##### Input material

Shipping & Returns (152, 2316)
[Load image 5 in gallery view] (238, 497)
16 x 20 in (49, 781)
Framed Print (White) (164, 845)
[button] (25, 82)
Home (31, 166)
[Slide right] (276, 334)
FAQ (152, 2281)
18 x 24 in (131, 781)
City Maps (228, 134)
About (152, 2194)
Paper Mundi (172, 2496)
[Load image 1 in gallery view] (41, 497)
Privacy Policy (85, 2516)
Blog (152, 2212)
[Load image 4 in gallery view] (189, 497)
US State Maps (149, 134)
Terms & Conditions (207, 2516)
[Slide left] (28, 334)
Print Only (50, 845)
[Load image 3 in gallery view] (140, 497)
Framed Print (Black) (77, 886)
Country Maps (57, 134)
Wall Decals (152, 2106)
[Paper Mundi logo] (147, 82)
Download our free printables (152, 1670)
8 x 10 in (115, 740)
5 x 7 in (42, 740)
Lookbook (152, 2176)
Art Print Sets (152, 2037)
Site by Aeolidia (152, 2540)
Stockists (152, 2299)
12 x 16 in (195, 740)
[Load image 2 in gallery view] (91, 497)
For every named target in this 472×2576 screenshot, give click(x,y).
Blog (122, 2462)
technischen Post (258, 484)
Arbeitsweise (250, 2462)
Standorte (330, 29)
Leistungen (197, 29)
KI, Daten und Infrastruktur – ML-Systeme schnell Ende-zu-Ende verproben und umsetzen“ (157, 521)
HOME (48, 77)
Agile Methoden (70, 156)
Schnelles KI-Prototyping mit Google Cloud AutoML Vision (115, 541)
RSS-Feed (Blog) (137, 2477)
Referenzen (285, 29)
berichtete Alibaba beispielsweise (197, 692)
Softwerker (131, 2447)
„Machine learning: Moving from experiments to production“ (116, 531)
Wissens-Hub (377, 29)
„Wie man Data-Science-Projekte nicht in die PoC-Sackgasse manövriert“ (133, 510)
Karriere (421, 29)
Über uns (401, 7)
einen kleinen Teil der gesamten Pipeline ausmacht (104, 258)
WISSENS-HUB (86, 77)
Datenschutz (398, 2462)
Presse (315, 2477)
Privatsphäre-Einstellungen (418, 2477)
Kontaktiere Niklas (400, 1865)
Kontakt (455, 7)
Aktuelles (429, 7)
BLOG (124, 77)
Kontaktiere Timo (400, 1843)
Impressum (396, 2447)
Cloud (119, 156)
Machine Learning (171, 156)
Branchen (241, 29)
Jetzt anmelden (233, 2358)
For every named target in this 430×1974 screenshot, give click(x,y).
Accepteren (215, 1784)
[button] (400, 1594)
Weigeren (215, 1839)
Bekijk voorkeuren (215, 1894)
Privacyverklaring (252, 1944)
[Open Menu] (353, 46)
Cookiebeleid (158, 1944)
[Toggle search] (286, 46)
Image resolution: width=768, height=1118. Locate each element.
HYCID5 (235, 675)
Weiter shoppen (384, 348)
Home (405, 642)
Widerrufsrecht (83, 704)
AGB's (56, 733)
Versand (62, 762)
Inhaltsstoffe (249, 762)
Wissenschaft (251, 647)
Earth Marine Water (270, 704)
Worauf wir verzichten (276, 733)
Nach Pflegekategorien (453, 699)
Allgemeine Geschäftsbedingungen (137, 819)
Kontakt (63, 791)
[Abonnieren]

##########

## Required action
Quote in full each line from the top of the records above through the line with "5 x 7 in (42, 740)"; stop after that line.

## Response for this exercise
Shipping & Returns (152, 2316)
[Load image 5 in gallery view] (238, 497)
16 x 20 in (49, 781)
Framed Print (White) (164, 845)
[button] (25, 82)
Home (31, 166)
[Slide right] (276, 334)
FAQ (152, 2281)
18 x 24 in (131, 781)
City Maps (228, 134)
About (152, 2194)
Paper Mundi (172, 2496)
[Load image 1 in gallery view] (41, 497)
Privacy Policy (85, 2516)
Blog (152, 2212)
[Load image 4 in gallery view] (189, 497)
US State Maps (149, 134)
Terms & Conditions (207, 2516)
[Slide left] (28, 334)
Print Only (50, 845)
[Load image 3 in gallery view] (140, 497)
Framed Print (Black) (77, 886)
Country Maps (57, 134)
Wall Decals (152, 2106)
[Paper Mundi logo] (147, 82)
Download our free printables (152, 1670)
8 x 10 in (115, 740)
5 x 7 in (42, 740)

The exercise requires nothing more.